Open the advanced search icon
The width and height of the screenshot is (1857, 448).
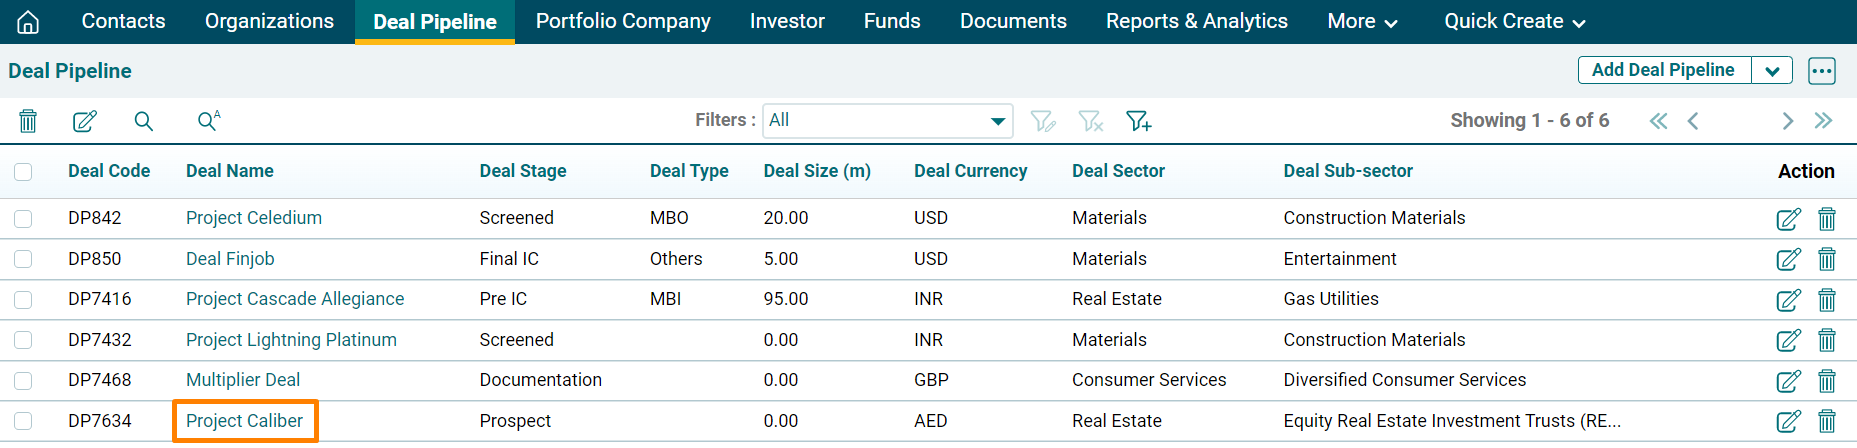tap(208, 121)
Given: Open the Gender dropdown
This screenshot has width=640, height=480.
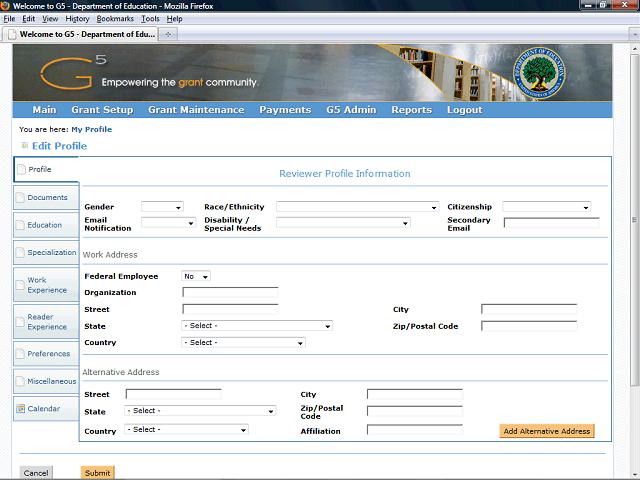Looking at the screenshot, I should 162,207.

* [Work to complete]: Reproduce every line above verbatim, omitting the pictures.

* [Output of the exercise]:
Open the advanced search icon
The width and height of the screenshot is (1857, 448).
tap(208, 121)
Given: Open the Gender dropdown
This screenshot has width=640, height=480.
Looking at the screenshot, I should 162,207.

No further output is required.